Par rapport à ces particularités que vous venez de pointer, qu’est-ce qui a changé dans la période récente dans un sens favorable au rétablissement de la confiance ? 

Ce qui a vraiment changé, dans un certain consensus, c'est la conscience de l’impossibilité d’augmenter les impôts. C’est une nouveauté pour laquelle il faut rendre hommage à Emmanuel Macron et à Bruno Le Maire qui en ont fait une devise. À force de marteler cette contrainte, on crée les conditions du début de la vertu.

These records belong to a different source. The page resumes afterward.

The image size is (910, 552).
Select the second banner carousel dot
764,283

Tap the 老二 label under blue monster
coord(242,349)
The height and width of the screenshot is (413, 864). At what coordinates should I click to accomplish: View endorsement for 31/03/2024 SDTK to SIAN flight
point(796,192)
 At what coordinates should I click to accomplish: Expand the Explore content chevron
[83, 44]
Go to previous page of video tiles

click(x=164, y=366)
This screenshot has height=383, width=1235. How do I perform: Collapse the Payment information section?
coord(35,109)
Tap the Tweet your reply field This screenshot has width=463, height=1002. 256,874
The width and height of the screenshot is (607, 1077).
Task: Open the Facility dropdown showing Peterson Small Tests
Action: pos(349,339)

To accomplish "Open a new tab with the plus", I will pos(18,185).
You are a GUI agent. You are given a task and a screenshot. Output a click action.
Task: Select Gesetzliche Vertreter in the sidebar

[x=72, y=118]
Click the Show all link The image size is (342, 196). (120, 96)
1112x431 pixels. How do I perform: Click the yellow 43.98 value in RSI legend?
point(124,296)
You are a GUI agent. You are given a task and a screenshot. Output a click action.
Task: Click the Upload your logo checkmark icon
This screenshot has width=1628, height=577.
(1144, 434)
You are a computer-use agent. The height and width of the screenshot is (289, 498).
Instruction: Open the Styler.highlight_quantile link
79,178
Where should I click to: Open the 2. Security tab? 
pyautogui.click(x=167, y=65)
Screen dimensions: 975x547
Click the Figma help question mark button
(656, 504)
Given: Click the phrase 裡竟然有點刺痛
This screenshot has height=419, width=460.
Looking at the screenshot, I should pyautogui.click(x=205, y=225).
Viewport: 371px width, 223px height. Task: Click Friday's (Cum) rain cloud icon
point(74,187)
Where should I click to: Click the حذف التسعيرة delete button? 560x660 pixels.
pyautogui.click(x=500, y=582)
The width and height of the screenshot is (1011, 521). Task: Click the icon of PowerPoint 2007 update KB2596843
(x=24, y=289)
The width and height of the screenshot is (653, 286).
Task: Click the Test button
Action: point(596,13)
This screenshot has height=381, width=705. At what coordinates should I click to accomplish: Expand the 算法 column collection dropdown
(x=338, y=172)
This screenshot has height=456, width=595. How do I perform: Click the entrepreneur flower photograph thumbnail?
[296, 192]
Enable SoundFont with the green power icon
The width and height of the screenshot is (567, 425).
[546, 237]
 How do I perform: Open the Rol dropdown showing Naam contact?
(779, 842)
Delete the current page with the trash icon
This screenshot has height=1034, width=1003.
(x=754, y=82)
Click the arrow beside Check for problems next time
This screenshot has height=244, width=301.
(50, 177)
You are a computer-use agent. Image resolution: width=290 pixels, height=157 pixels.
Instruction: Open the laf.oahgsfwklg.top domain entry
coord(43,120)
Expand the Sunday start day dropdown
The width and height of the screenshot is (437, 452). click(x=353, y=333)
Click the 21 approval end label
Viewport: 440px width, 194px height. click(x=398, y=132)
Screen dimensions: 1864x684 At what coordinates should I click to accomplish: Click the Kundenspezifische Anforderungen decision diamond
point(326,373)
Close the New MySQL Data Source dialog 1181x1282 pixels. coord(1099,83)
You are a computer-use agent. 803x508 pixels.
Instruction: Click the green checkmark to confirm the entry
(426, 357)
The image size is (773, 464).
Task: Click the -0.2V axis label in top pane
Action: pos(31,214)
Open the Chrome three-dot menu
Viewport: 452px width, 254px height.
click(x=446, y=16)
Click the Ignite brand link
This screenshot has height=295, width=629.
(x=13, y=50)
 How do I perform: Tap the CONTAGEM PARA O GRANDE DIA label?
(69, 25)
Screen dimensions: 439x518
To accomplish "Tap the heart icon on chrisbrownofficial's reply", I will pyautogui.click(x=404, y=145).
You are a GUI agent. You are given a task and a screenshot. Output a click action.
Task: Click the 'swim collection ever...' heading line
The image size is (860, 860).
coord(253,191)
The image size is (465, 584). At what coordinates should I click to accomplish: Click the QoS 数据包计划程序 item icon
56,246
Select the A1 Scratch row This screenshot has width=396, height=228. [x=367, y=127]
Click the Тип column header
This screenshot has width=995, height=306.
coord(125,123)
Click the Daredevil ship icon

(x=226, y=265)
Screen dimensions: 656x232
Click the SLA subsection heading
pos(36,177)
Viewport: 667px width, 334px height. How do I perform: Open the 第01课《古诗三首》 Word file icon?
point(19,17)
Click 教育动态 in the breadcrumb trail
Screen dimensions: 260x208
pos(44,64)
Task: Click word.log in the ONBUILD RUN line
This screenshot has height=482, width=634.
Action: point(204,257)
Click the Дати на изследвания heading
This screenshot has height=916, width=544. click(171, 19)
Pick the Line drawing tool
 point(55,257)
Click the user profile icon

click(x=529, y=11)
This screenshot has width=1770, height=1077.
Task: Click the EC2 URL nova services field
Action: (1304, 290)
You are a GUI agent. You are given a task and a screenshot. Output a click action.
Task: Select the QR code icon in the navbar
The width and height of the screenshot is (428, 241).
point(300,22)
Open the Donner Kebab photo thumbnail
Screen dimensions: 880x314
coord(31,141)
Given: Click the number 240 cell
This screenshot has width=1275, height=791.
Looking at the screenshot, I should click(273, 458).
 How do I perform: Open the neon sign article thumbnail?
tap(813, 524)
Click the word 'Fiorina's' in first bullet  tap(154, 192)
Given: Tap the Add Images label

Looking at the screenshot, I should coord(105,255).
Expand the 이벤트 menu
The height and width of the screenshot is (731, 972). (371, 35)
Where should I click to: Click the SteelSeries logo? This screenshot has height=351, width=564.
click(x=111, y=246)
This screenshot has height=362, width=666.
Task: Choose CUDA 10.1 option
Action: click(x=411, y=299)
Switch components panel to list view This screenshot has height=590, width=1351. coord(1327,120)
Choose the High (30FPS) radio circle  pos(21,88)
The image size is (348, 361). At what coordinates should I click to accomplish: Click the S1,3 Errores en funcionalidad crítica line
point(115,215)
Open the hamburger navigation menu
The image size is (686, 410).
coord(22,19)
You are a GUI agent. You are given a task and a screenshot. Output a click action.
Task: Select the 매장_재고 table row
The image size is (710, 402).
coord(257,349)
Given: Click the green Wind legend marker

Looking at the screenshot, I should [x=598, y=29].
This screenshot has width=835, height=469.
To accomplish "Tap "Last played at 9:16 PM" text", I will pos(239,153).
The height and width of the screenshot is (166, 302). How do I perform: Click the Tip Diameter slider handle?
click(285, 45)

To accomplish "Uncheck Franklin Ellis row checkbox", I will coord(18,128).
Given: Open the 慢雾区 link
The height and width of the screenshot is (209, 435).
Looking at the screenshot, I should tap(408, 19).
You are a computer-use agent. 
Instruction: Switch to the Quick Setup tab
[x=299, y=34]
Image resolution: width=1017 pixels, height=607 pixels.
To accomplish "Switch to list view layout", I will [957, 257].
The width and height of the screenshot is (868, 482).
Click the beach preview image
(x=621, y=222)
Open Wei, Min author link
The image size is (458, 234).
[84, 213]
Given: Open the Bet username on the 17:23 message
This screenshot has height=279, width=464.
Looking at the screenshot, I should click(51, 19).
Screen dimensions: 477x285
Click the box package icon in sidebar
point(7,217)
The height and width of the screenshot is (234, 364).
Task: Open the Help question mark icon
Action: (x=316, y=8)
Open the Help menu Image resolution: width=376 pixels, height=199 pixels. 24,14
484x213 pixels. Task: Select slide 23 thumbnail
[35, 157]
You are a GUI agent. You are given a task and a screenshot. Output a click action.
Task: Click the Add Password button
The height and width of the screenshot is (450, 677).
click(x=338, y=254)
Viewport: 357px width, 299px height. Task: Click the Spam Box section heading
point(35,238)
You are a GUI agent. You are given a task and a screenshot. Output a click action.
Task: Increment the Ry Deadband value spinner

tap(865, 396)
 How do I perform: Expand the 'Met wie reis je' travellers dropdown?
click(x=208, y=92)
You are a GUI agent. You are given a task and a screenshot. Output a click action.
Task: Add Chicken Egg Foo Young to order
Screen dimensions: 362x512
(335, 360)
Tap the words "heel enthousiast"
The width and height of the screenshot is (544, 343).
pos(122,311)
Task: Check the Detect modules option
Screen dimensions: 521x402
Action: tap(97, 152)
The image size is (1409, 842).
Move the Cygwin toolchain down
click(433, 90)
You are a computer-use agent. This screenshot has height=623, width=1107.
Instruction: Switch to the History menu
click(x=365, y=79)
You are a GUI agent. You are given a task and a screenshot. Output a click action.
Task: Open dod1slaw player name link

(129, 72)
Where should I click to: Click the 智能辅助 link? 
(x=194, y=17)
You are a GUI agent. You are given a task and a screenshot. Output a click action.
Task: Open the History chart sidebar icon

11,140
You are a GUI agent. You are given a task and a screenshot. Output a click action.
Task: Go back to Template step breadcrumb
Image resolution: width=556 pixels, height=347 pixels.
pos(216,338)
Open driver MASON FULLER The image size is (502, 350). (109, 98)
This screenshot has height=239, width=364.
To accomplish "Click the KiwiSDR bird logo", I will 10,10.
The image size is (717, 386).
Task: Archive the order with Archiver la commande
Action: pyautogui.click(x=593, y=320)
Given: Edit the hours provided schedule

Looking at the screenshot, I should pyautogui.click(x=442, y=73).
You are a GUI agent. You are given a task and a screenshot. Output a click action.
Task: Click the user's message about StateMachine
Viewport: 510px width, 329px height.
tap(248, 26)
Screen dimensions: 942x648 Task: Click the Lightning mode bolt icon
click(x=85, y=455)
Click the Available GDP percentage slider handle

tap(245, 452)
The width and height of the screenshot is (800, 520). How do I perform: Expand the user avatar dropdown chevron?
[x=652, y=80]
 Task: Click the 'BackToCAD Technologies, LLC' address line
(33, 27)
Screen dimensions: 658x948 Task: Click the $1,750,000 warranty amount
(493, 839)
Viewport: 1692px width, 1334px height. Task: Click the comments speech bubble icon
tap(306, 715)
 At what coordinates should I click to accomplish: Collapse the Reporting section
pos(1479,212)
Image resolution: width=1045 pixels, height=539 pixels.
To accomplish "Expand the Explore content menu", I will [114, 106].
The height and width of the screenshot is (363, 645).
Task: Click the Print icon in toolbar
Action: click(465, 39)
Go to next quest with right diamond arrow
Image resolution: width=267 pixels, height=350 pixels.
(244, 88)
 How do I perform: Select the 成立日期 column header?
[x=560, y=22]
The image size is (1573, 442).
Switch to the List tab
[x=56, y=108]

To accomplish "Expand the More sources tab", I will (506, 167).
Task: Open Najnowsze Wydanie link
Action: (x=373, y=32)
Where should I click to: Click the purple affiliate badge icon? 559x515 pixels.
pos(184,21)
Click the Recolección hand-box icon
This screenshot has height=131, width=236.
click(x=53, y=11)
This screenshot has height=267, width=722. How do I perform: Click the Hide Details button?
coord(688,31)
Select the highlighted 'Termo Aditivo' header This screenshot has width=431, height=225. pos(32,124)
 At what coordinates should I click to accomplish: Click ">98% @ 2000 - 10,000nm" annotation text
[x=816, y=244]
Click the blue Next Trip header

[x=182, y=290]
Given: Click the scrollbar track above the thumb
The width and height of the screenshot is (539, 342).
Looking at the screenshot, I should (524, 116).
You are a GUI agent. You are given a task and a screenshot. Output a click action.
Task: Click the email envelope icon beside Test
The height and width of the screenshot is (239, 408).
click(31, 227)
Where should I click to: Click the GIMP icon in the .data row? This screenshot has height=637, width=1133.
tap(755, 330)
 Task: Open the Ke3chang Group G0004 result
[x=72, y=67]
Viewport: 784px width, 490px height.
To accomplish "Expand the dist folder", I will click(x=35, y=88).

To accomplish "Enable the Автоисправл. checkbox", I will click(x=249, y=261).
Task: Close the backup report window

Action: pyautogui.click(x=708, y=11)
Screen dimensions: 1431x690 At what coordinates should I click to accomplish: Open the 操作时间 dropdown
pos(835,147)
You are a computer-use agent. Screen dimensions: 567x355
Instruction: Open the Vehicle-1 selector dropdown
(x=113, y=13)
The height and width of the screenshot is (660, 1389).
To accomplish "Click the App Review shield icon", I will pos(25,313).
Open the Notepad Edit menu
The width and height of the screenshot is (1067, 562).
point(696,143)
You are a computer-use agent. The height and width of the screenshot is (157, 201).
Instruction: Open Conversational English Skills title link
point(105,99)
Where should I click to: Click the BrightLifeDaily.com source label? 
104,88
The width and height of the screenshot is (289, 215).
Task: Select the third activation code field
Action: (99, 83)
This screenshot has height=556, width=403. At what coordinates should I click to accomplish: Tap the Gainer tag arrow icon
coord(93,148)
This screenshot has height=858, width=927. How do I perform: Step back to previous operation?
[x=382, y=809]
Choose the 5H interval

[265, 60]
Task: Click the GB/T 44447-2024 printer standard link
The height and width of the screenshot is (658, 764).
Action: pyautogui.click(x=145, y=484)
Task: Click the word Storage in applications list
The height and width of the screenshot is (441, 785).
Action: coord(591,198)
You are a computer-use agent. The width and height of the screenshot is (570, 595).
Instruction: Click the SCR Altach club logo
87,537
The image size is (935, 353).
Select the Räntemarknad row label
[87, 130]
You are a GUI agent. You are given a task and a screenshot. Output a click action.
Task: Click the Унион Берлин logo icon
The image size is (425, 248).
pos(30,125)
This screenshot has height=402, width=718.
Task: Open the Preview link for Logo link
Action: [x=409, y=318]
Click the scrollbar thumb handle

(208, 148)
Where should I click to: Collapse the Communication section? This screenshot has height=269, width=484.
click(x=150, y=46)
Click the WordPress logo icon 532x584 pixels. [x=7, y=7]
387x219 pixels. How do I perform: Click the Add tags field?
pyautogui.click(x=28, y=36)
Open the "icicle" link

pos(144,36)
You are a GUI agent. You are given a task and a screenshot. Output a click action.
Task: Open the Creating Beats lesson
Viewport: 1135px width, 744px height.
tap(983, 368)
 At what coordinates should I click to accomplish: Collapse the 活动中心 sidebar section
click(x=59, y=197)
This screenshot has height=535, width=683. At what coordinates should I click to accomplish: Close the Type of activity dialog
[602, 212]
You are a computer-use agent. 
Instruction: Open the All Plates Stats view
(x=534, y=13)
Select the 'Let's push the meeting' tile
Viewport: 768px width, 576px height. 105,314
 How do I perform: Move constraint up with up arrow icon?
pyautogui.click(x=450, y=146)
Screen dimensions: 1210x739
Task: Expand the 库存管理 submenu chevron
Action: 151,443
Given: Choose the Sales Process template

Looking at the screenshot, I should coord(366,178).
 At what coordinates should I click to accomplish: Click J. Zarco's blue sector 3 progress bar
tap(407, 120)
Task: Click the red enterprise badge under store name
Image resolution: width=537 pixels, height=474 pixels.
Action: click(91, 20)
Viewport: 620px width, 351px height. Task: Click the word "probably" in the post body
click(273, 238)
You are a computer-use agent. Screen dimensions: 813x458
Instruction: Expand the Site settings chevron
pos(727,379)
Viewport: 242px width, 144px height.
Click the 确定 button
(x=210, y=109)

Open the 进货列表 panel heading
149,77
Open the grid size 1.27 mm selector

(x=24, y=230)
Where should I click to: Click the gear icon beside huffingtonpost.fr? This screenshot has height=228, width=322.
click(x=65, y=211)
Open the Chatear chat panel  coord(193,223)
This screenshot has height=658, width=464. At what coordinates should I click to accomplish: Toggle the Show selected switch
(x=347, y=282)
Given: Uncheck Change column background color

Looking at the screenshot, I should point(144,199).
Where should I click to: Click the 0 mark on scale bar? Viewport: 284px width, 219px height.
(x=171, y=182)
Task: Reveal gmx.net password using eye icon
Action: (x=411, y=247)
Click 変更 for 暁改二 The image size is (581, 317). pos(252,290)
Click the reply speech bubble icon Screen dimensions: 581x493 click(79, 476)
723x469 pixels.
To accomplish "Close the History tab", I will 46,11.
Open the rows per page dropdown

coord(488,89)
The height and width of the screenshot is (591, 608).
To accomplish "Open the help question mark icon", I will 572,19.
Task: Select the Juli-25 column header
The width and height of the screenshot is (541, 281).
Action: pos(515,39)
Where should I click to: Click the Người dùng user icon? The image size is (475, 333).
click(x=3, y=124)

S’obliger à ne pas augmenter les impôts dès lors que l’on ne peut pas ne pas savoir que cela obligera à faire des arbitrages sur la dépense, c’est une attitude assez récente dans l’histoire économique de la France. Je crois que la majorité du pays adhère à cette contrainte que se sont fixés nos dirigeants depuis quatre ans.  

L’opinion publique place la question de la dette en bas de classement de ses préoccupations dans la campagne présidentielle. Cela vous inquiète-t-il ? Le « quoi qu’il en coûte » a-t-il fait du mal à cet égard ?  

Cette situation est malheureusement traditionnelle. Le « quoi qu’il en coûte » ne change rien au fait que le taux d’actualisation des citoyens est incroyablement élevé. Ce qui les préoccupe c’est leur vie quotidienne. Le fait que le pays puisse être le cas échéant menacé d’une situation à la grecque ou à la portugaise dans plusieurs années n’est pas appréhendable par eux. Les citoyens n’ont pas les instruments pour comprendre que cette situation n’est pas totalement impossible.  

Ce n’est pas atypique dans l’histoire. Il y a deux sujets qui préoccupent traditionnellement peu les électeurs, c’est la place de la France dans le monde et le poids de la dette.   

La seule façon de traiter la question est de la traiter par une pédagogie du long terme qui mette en avant le fait que l’indispensable redressement se déroule de façon progressive et en portant une très forte attention à la cohésion sociale, à la préservation de l’ascenseur social, à la formation continue et à tout ce qui permet de ne pas accroitre les inégalités.  

Vous restez néanmoins optimiste ? 

C’est une émotion à laquelle je m’oblige.